Child injuries and deaths trigger debates on whether their custodians should succumb to criminal liability
 NO. 13 MARCH 30, 2017

(LI SHIGONG)

Two children fell from the fourth floor in a shopping mall and died in late February in the northern city of Tianjin. One of them was 5 years old and the other was 2; they were sister and brother. At the time of the incident, their father was holding one in each arm beside a glass fence. Suddenly, one child fell, and as the father tried to catch him, the other child also slipped from his grasp.

This accident has brought an old topic back into the limelight. What kind of accountability should custodians assume for negligence-caused child injuries and deaths? In March, 13 members of the National Committee of the Chinese People's Political Consultative Conference, China's top political advisory body, submitted a proposal suggesting that custodians should be held criminally accountable for injuries or deaths to children caused by their negligence.

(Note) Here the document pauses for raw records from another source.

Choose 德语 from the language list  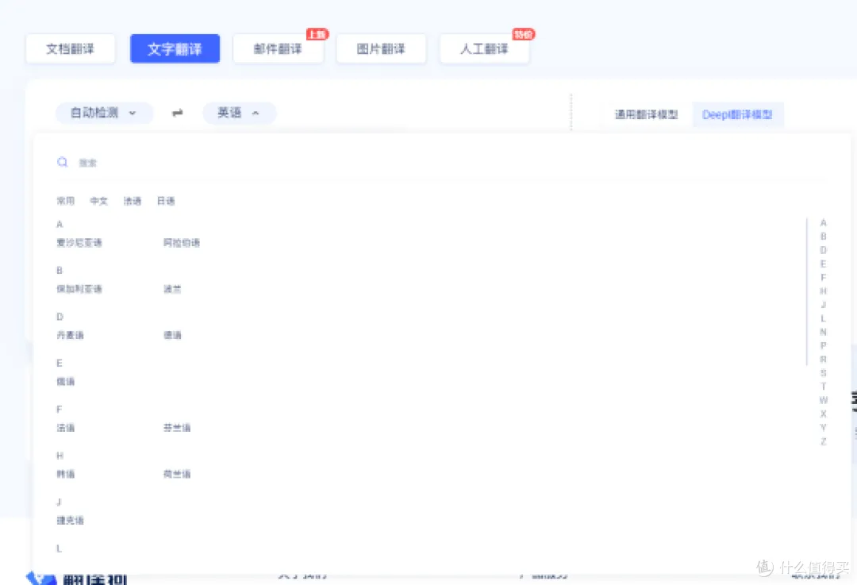point(171,334)
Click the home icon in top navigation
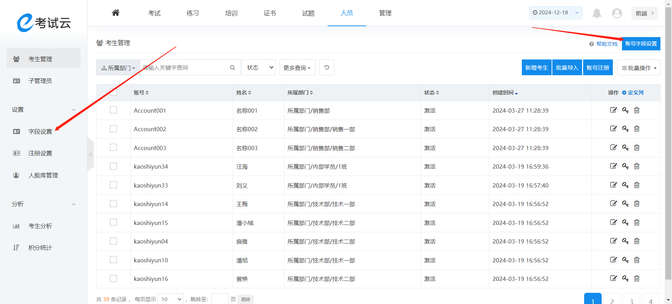The height and width of the screenshot is (304, 672). [x=116, y=13]
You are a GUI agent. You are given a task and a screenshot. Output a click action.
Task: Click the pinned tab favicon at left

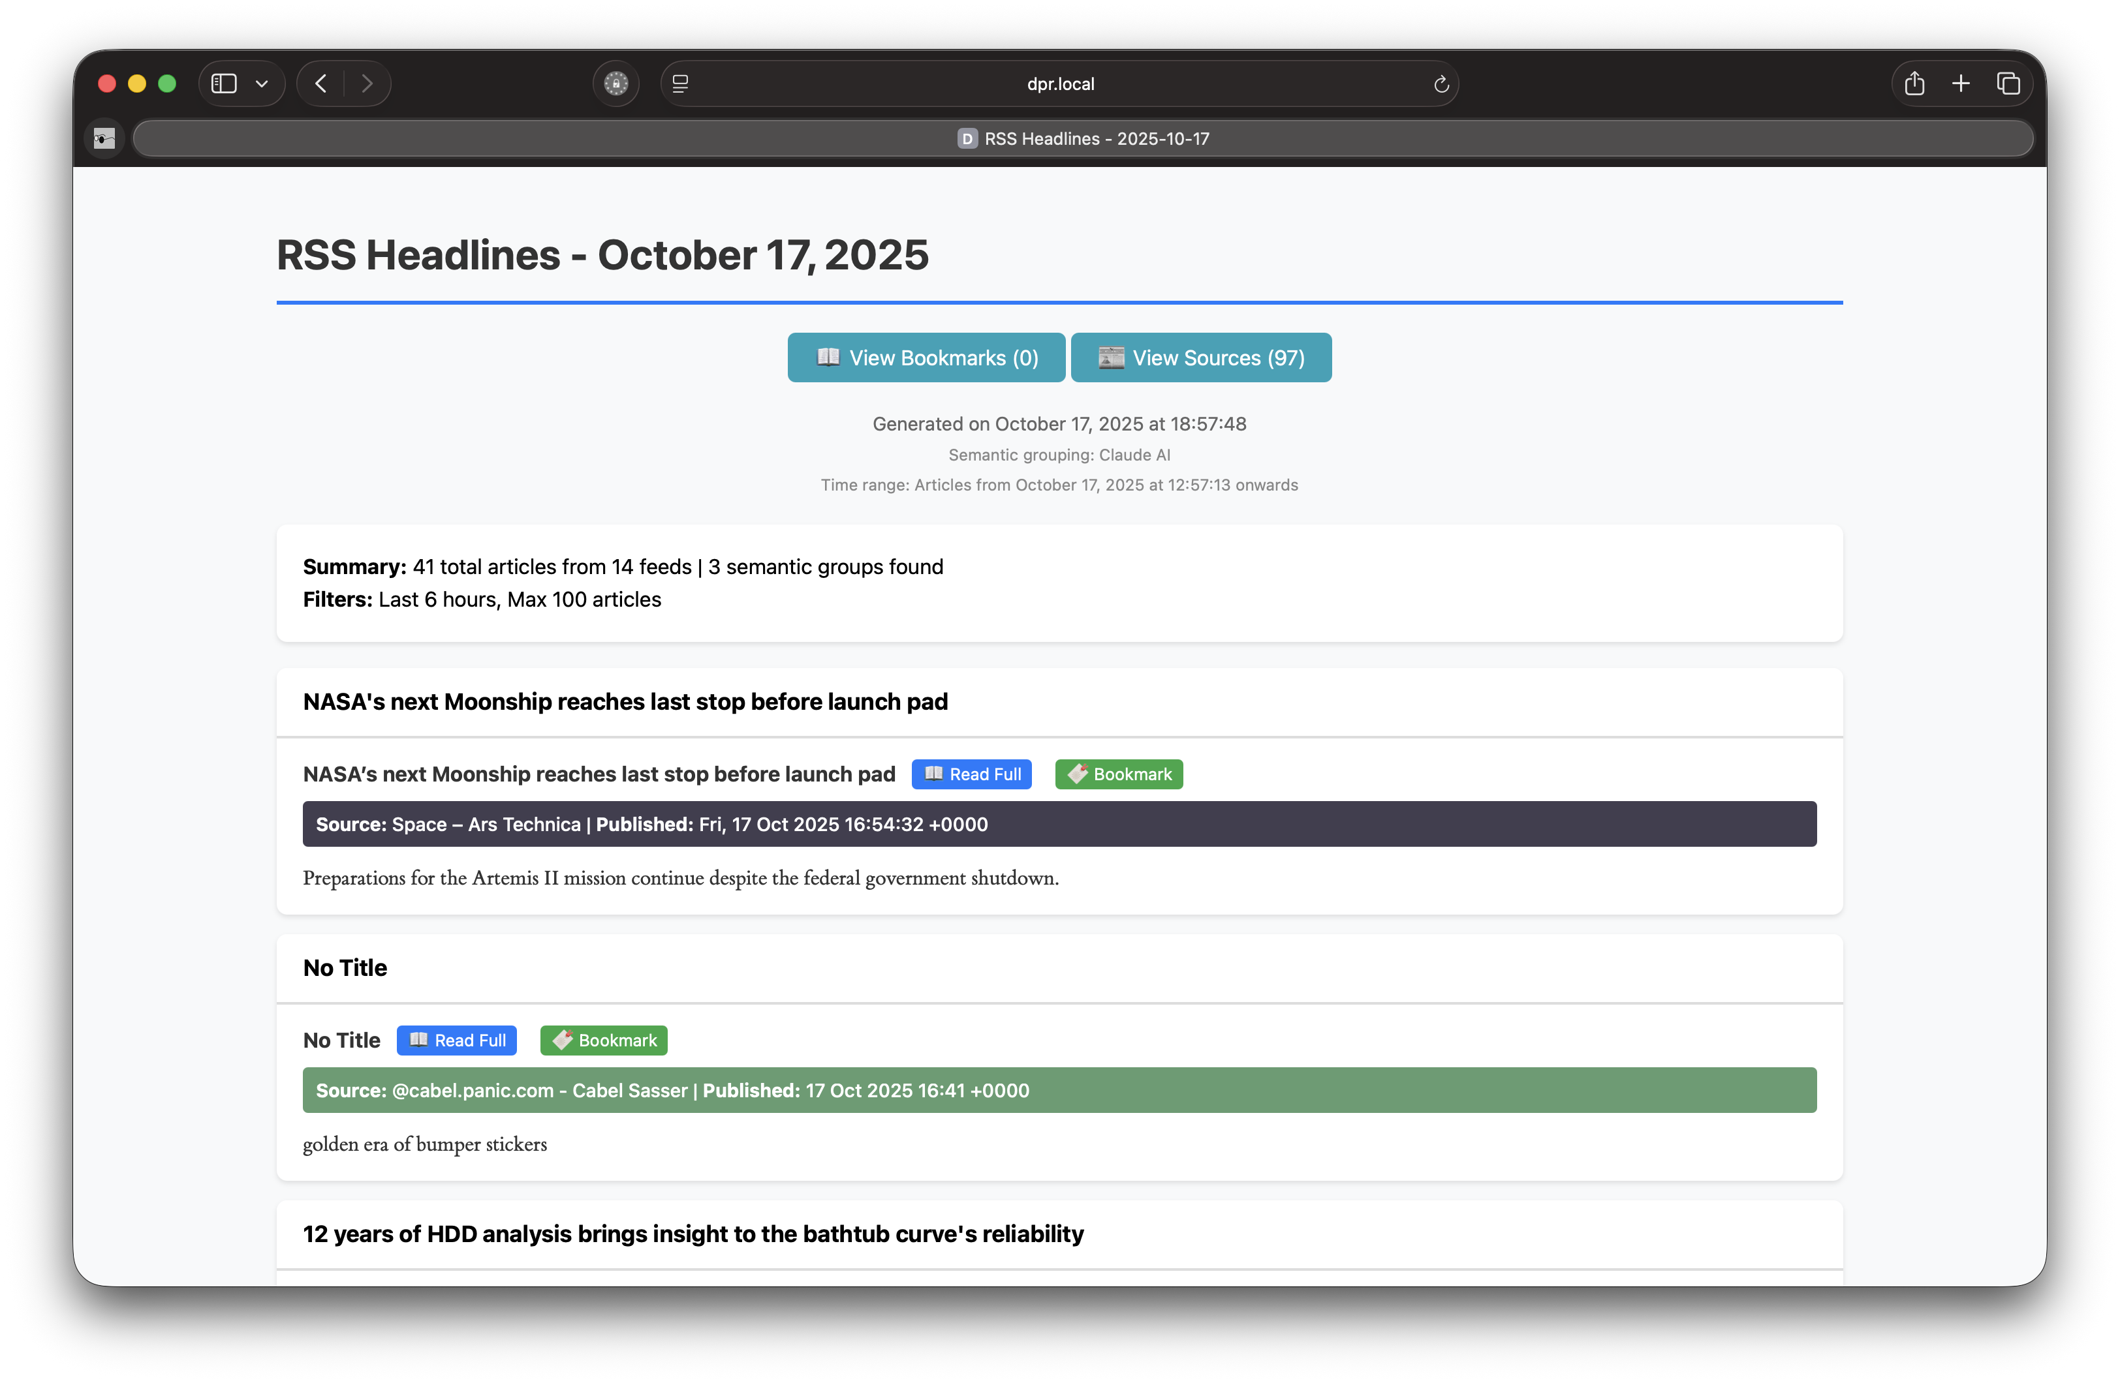[x=104, y=139]
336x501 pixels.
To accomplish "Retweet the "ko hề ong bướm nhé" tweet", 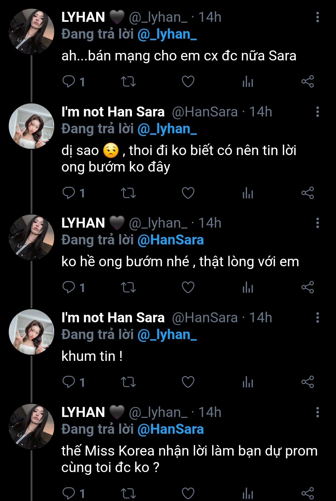I will pos(128,287).
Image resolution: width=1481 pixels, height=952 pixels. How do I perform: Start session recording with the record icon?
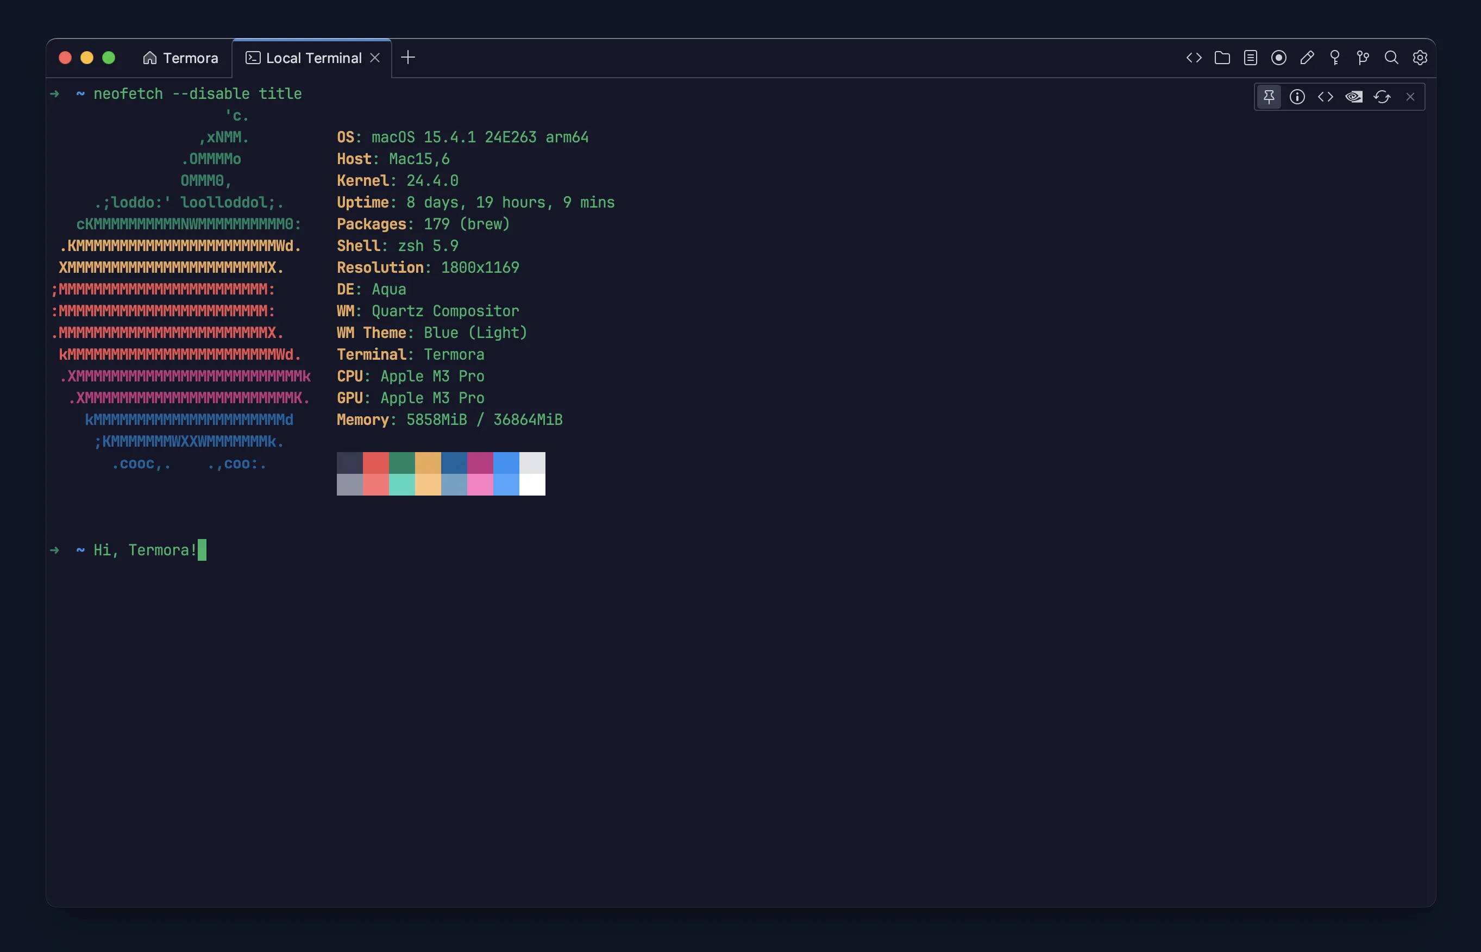click(1278, 57)

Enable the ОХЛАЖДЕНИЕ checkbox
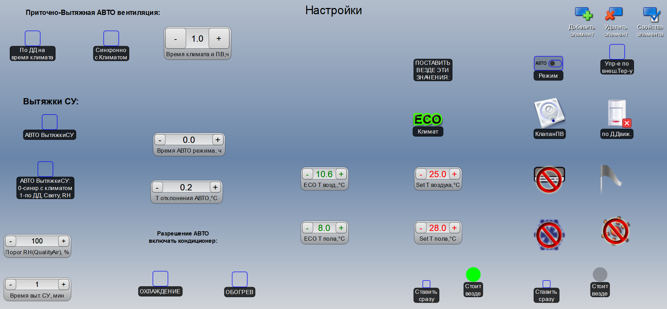[x=160, y=279]
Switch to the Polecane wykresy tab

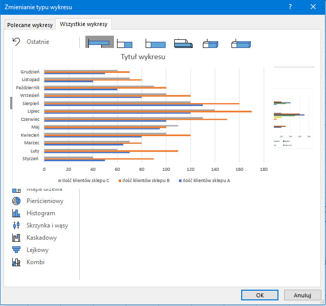(x=30, y=25)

In China, these custodians are seldom required to take legal liability. Mostly, it's out of moral and emotional considerations: Although their mistakes have led to injuries or harm of their children, they themselves are also victims, who may have to pay a huge price for their negligence. Some, however, believe it's necessary to hold them legally accountable in order to encourage parents to be more careful about their children's safety.

Meanwhile, others believe that although custodians should bear responsibility for such incidents, whether it should be criminal liability or not still needs further discussion.

Criminal liability should be imposed

Shi Fengchu (Legal Daily): Actually, parents are also victims when their children are severely hurt or even killed due to their negligence. For the rest of their life, they'll live with remorse. However, in modern society a child's legal personality is independent of their parents. Children are not pets or personal property which parents can freely dispose of. They are independent living creatures. Moral denouncement and grief will not excuse them from legal liabilities. Parental nurturing, custody and protection are not only natural behaviors based on blood bonds, but are also unavoidable legal obligations. In my opinion, when the time is ripe, it's necessary to hold careless parents accountable for negligence of duty, and even criminalize them.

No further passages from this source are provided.